Forum Moderators: open
Facts:
I have good traffic but a low margin.
Quite a lot of changes to pages/products so freshness is better for the users.
I gave INK several thousand pounds a year for PI which was was fine with me and we both made money from it.
From what I can see so far, it will not be viable to invest in Site Match, the pay per click side kills it unless you have a high margin.
On the 15th my INK pages get dropped from Yahoo.
In May, 30% of my pages are up for renewal with INK but I can't renew them as INK is no more, so they get dropped from MSN.
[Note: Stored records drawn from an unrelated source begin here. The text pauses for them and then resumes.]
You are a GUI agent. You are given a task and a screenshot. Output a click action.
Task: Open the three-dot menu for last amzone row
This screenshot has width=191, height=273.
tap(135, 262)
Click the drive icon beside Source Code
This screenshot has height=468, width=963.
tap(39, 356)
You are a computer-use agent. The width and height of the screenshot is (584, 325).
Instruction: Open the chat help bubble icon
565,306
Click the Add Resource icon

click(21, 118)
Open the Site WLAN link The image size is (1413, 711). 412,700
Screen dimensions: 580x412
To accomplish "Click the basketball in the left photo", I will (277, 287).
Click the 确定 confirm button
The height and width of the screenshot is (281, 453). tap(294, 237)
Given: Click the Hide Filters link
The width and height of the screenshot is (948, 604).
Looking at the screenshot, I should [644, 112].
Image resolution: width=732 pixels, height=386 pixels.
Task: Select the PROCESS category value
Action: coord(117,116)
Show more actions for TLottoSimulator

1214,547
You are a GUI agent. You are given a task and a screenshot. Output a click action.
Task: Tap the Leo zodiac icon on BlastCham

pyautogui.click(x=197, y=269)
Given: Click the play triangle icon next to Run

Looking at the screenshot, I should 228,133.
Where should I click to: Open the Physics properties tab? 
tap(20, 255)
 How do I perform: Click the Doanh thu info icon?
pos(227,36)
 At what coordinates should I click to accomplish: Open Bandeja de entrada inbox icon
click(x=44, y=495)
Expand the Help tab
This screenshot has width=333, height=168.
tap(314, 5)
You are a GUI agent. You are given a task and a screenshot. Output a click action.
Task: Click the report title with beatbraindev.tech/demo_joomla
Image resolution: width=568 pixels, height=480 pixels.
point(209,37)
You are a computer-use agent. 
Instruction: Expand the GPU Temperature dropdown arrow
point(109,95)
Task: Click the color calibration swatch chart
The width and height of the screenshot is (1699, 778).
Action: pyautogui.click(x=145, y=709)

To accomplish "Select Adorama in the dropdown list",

Upside for me as an YAHOO/INK customer?.........
Can't think of any.
Upside for YAHOO users?
Can't think of any.
Upside for YAHOO? .................
They have less customers to invoice!
Am I the only customer that has been priced out by this inflexible scheme?
This is as opposed to Google's programme where you just loose you previous positions/visibility until you put more money into your account.
I am also waiting to see if Yahoo use their 'luddite' directory submission criteria for their PFC reviews. Therefore, if I submit sites which have the audacity to use 'graphic' Java nav's or won't work perfectly on a Mac running Netscape 4.7, will they be rejected?
I can't see any condition on the new Yahoo PFI Terms about 'Java only nav's', but I suppose it will be down to the mood of the 'editor' who takes the money and makes their subjective judgement?